EXERCISE BRIEF: Copy out the listing from the line with "Open the Habemus Fútbol profile avatar" to the line with "tap(25, 223)", both included.
>> Start MATERIAL FOR THE TASK
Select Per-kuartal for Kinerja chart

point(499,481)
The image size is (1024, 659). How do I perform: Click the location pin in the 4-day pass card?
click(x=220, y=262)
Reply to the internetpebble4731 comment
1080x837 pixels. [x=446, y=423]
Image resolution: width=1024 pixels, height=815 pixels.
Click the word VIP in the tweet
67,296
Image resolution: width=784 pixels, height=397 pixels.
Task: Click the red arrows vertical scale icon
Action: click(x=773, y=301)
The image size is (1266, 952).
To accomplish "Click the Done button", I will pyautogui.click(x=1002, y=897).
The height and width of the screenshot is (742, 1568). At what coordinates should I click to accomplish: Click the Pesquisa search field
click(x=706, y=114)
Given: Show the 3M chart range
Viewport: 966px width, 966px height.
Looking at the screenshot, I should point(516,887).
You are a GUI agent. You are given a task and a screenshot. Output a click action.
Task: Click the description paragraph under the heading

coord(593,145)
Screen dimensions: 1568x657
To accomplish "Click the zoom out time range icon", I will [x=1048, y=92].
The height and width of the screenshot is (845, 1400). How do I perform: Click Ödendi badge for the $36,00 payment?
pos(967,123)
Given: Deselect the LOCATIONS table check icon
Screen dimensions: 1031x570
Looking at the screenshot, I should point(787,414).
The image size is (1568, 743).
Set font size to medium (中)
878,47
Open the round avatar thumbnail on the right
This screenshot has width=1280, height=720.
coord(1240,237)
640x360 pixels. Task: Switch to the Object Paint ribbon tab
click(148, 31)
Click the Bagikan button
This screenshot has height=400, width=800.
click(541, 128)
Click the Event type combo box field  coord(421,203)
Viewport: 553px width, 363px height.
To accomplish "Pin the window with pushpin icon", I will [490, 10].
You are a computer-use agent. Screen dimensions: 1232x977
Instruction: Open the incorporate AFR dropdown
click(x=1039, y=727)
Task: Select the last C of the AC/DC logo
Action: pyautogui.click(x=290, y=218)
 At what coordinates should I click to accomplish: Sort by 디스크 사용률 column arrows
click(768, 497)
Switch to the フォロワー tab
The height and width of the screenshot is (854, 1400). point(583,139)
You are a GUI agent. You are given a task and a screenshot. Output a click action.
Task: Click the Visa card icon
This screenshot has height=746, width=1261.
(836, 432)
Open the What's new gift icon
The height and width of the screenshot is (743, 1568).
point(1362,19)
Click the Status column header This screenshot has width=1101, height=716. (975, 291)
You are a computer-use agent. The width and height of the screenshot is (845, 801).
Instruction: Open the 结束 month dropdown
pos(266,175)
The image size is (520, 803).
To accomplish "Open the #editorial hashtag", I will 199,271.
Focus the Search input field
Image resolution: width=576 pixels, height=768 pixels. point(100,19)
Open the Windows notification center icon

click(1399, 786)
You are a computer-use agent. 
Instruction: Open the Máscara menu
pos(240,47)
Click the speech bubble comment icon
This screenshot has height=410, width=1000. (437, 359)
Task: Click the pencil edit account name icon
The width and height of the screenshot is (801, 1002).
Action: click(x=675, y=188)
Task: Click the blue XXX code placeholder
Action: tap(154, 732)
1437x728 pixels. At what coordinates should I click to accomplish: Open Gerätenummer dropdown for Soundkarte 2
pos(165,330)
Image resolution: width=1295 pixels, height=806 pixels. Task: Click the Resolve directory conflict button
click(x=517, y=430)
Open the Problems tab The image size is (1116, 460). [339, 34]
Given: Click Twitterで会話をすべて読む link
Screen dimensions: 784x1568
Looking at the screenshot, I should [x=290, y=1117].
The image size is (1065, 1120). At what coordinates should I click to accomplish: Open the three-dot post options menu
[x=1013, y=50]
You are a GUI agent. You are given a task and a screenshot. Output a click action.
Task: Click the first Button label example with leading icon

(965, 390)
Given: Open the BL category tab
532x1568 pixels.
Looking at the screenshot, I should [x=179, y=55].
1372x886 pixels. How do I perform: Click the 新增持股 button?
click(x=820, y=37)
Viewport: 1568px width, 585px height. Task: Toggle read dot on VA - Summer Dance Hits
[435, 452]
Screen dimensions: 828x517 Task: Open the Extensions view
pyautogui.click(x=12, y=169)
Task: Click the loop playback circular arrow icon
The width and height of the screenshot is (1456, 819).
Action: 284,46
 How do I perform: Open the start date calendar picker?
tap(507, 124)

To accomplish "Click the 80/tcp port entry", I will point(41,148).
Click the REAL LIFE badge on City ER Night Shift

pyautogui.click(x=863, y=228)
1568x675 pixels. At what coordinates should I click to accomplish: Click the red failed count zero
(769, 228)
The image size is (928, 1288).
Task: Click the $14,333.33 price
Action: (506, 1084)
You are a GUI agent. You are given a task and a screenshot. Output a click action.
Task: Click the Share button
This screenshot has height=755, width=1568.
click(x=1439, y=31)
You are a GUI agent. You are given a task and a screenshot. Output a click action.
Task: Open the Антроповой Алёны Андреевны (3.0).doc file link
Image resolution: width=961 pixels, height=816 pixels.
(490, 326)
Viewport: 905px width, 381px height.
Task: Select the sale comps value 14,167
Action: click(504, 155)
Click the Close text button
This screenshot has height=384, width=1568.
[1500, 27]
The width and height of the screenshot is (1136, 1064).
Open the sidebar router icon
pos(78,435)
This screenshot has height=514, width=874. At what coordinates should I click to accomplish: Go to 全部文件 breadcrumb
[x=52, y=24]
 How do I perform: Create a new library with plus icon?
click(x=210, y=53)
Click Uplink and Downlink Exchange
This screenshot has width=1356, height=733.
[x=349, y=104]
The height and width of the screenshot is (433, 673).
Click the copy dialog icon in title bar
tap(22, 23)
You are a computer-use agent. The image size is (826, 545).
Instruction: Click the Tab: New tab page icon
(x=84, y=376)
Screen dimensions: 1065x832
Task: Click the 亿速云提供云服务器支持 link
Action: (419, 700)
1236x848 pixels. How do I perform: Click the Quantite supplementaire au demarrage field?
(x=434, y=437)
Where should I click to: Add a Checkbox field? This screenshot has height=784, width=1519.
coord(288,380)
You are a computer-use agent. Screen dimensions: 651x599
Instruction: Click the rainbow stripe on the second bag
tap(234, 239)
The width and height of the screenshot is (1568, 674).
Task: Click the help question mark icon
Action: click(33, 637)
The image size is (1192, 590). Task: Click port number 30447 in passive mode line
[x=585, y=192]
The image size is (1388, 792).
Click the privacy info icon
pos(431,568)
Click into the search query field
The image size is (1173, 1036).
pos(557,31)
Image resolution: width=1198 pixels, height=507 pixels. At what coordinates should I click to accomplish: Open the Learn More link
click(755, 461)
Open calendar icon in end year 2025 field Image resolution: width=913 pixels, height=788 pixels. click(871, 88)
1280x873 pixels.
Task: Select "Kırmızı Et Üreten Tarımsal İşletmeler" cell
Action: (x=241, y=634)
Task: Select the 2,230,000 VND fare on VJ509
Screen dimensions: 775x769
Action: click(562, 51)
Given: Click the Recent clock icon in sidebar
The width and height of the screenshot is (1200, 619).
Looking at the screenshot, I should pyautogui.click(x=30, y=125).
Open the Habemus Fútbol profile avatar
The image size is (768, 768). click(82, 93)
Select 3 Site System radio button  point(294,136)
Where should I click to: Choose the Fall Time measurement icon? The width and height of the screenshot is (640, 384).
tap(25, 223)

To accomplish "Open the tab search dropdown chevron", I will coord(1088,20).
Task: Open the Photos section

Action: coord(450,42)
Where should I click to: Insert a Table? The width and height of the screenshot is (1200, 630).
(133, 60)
>> End MATERIAL FOR THE TASK
CORRECT OUTPUT:
Open the Habemus Fútbol profile avatar
The image size is (768, 768). click(82, 93)
Select 3 Site System radio button  point(294,136)
Where should I click to: Choose the Fall Time measurement icon? The width and height of the screenshot is (640, 384).
tap(25, 223)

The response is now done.